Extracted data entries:
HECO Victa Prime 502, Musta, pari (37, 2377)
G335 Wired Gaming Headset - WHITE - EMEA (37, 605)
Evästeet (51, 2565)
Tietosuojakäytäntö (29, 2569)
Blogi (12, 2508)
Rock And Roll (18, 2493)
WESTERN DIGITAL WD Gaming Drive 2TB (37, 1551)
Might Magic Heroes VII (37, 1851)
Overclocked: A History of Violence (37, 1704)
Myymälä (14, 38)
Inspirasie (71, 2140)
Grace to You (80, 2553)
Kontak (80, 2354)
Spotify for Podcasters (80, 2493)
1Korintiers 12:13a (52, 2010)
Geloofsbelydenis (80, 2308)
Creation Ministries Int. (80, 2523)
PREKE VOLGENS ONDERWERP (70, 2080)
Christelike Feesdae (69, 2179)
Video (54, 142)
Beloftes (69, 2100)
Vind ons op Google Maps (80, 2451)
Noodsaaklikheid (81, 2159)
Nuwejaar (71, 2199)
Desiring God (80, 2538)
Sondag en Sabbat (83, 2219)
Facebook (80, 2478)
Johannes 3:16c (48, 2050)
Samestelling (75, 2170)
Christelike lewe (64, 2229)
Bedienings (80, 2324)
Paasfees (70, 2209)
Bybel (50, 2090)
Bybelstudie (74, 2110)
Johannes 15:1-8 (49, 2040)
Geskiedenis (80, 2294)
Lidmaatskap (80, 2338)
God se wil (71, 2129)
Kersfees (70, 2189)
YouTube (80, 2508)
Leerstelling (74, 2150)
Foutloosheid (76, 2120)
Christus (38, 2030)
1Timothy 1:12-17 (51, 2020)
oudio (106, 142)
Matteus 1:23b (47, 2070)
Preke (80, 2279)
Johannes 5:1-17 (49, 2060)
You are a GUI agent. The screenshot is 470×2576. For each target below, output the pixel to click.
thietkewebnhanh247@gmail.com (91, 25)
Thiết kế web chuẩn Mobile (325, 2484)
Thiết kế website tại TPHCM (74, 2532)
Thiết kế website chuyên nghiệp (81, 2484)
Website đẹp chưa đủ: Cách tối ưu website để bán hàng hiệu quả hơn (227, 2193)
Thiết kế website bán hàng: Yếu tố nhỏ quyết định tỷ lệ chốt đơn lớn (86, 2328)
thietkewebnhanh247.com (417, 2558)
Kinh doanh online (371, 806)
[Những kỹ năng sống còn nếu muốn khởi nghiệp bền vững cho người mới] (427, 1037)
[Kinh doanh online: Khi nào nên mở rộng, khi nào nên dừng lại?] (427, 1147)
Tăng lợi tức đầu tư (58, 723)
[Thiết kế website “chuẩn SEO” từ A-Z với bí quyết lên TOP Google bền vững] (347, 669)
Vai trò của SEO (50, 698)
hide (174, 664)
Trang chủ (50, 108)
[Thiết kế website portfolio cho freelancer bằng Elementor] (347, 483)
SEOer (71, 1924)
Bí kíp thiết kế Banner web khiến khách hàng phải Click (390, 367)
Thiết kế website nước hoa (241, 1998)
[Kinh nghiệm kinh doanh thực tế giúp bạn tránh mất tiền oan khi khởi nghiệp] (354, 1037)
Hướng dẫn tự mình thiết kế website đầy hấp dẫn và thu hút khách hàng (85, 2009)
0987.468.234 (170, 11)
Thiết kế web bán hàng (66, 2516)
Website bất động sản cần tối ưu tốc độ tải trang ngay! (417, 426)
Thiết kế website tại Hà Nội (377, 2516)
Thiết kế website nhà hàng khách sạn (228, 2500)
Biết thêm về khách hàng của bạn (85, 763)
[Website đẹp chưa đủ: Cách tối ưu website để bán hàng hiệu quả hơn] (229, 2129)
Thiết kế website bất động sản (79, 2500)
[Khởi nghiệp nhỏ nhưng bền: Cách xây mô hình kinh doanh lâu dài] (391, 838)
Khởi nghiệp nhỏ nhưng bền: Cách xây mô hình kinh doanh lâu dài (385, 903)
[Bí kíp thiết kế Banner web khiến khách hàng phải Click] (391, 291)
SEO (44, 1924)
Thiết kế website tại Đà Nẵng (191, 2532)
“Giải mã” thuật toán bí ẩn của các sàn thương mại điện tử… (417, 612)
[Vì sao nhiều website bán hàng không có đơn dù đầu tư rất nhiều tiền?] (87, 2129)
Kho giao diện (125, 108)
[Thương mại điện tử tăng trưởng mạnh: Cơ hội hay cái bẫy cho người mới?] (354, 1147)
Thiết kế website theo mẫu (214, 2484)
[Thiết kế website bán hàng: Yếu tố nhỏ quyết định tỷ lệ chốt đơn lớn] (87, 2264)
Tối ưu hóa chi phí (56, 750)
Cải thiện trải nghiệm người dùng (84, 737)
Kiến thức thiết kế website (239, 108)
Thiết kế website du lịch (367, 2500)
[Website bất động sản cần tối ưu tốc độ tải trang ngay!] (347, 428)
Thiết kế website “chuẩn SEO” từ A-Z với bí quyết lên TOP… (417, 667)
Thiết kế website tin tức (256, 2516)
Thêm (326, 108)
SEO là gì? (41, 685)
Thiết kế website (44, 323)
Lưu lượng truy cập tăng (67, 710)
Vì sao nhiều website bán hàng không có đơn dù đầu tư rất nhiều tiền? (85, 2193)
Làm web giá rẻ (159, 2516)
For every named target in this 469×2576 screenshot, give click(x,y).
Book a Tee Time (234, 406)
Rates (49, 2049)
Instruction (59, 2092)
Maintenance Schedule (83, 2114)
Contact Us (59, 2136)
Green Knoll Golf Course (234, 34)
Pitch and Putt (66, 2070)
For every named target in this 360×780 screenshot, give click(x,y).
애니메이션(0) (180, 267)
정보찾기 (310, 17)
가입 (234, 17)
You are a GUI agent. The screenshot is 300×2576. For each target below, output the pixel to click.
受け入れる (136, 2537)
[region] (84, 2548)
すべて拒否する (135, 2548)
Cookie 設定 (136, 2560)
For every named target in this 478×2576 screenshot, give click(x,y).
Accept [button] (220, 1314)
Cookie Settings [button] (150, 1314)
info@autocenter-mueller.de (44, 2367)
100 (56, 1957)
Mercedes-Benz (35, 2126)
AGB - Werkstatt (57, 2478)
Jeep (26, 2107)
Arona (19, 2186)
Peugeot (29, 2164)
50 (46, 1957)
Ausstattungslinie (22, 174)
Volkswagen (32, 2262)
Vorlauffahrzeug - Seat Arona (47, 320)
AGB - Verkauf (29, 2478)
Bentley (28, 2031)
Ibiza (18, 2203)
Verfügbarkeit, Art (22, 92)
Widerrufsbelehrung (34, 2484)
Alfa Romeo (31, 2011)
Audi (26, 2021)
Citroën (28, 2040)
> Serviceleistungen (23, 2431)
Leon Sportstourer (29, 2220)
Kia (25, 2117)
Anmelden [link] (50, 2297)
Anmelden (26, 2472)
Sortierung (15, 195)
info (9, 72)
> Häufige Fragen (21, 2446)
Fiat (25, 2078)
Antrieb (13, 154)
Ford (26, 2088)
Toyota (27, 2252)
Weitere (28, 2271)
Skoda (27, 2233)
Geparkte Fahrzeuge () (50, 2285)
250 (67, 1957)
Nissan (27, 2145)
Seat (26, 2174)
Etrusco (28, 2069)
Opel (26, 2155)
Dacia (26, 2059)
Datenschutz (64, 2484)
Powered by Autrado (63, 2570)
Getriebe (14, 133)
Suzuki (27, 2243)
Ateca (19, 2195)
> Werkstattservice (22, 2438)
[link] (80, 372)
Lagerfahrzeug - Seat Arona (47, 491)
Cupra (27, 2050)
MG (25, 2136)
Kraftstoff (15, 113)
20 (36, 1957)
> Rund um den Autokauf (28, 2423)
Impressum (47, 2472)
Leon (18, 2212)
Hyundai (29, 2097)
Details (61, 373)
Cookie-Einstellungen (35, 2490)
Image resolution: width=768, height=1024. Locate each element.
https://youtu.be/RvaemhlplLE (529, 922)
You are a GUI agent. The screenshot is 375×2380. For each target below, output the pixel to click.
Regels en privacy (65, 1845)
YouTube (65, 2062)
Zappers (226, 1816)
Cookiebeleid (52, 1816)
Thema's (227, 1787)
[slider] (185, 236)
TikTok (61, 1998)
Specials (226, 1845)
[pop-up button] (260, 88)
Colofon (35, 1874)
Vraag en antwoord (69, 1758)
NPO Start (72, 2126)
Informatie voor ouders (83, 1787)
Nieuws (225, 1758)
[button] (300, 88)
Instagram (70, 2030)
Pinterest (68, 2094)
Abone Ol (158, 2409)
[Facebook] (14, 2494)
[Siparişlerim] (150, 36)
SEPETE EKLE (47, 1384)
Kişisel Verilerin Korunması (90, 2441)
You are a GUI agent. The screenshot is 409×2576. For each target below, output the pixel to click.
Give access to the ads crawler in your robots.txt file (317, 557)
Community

- _Work to be completed_: Return only those lines of the records that contain the string "chuẩn".

- _Answer for this exercise_:
Thiết kế web chuẩn Mobile (325, 2484)
[Thiết kế website “chuẩn SEO” từ A-Z với bí quyết lên TOP Google bền vững] (347, 669)
Thiết kế website “chuẩn SEO” từ A-Z với bí quyết lên TOP… (417, 667)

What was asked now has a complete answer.